There are occasions where our workflow seems perfectly fine, but the task has little success extracting the data we want. How could this happen? Why do I see data in the preview tab but cannot extract it when running the task? If this problem bothers you, take a few minutes to go through the following article with tried-and-true solutions.
Reason 1: The default timeout for the Go to Web Page action is not long enough.
If Octoparse stops extracting even before the web page loads completely, it is highly likely that the page data you need is not loaded before Octoparse moves on to the next action.
Solution: Set a longer timeout for the Go to Web Page action to make sure the page loads completely before the next step
- Click the Go to Web Page action in the workflow and set a longer timeout under the General tab for this action.
Reason 2: The target website has a load delay.
If the target website loads completely, but Octoparse still stops and extracts nothing, consider the possibility of a load delay for the page data you want. Many websites use JSON to update web pages, which causes the load delay of page elements.
Solution: Set a wait time for the next action after the Go to Web Page action
- Click on the action next to the Go to Web Page in the workflow and set a wait before action time under the Options tab. (Check out this article to read the complete guide on how to set up a wait time. )
Reason 3: The website uses lazy loading to improve its page loading speed.
If the target website won't load data other than those you see before you scroll, that means it has opted for a lazy loading strategy.

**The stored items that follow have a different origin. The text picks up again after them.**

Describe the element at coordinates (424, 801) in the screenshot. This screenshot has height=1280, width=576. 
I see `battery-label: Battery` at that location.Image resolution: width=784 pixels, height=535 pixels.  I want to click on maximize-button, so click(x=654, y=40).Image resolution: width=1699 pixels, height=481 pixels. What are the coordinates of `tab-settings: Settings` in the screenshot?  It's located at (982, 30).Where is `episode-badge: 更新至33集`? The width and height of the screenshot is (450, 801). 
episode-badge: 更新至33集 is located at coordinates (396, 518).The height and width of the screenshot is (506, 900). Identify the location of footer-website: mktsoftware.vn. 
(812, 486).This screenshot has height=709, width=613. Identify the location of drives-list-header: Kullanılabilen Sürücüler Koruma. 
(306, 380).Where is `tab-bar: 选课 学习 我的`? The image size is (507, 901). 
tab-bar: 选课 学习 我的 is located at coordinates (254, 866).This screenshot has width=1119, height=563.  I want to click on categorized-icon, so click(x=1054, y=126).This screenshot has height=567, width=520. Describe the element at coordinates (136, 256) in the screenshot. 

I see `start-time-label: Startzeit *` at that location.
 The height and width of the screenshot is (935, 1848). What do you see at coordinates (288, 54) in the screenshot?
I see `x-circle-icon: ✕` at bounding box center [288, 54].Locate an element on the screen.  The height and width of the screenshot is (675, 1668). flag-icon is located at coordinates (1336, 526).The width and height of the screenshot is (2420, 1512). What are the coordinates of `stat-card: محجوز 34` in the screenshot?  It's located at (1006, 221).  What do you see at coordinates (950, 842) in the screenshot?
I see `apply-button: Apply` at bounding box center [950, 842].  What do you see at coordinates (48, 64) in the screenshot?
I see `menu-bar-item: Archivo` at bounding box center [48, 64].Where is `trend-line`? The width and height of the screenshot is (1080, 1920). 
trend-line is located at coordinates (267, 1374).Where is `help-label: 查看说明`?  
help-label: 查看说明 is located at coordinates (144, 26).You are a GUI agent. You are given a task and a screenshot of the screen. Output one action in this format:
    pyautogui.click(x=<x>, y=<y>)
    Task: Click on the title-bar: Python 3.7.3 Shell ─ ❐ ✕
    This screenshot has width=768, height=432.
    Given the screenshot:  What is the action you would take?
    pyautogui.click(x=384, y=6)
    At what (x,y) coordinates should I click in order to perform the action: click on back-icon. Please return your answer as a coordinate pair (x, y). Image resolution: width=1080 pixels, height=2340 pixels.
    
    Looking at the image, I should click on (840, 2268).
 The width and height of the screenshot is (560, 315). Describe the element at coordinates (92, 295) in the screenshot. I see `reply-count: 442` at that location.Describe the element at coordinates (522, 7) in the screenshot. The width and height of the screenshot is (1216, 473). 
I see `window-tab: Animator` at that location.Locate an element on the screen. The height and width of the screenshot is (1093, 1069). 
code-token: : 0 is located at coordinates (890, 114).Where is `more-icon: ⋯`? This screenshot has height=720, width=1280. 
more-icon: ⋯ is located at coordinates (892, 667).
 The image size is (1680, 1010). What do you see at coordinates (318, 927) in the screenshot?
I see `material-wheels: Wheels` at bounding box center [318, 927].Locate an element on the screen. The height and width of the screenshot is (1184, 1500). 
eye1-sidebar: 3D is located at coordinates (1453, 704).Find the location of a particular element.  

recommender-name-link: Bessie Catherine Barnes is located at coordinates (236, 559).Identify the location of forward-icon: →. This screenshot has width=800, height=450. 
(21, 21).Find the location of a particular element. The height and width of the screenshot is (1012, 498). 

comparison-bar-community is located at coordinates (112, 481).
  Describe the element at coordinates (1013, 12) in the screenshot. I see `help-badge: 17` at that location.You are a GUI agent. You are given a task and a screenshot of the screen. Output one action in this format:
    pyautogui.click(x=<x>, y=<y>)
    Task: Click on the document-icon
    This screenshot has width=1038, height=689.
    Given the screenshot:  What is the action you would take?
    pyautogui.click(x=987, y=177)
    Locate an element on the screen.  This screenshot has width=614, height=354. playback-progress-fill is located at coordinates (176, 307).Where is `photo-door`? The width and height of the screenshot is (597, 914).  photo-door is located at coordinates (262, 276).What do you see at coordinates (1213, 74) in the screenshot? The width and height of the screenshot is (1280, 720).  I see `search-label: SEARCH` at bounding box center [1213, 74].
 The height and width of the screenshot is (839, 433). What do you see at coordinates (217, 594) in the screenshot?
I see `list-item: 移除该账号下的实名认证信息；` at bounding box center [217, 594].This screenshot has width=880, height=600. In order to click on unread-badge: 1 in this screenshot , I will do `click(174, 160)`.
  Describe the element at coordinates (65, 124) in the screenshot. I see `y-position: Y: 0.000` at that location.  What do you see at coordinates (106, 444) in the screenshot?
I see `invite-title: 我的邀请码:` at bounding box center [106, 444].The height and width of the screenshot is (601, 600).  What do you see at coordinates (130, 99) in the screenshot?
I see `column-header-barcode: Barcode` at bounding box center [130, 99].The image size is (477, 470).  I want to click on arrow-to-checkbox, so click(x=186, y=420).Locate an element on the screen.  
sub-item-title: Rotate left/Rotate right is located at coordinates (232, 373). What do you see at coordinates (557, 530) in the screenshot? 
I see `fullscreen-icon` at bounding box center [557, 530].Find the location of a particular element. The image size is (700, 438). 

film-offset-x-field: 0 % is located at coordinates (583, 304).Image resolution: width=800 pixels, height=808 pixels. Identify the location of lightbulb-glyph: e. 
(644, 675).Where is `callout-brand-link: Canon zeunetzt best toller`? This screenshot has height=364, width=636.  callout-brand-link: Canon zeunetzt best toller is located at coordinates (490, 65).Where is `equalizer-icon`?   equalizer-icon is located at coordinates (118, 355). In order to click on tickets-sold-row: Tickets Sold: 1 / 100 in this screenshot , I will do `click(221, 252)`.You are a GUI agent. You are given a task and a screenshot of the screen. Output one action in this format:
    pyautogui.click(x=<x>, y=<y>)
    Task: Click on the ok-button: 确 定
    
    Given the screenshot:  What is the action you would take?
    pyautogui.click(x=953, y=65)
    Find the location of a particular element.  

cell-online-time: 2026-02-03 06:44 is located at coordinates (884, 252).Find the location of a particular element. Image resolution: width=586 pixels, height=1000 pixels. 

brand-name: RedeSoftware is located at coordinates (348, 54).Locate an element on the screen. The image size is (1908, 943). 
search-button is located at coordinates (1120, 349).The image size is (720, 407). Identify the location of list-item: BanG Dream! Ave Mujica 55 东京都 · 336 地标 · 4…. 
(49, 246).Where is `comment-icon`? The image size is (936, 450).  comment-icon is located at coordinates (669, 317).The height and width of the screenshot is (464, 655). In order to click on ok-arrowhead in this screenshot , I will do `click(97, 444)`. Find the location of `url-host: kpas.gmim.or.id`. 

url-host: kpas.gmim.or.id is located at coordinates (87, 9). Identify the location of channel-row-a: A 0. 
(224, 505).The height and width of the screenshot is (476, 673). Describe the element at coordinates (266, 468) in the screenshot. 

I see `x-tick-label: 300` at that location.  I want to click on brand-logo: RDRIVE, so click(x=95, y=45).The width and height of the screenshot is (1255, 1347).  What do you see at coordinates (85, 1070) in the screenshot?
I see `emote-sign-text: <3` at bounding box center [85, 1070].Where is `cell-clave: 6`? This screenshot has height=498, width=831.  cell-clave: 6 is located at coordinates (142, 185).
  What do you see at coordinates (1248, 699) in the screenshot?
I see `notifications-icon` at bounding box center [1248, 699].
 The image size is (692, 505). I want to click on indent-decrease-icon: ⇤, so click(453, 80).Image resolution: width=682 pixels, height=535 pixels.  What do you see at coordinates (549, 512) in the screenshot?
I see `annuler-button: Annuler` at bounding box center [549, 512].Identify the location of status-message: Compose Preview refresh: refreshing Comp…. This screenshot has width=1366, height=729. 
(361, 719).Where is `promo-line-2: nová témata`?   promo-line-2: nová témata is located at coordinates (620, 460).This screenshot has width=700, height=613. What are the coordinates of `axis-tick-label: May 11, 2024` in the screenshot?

We need to tell Octoparse to scroll down the page after it is loaded.
Solution: Set scroll down the page after it is loaded
- Click on your Go to Web Page action in the workflow and check the Scroll down the page after it is loaded under the Options tab. Modify the detail setting according to your needs.
Reason 4: The AJAX timeout we set is not long enough.
If your workflow has a click item to deal with data hidden under a “show more” or "load more" button, make sure you set an AJAX load timeout long enough for the data to update completely.
Solution: Set a longer AJAX timeout for your click item
- Click on the Click item in your workflow, check Load with AJAX, and set a longer timeout.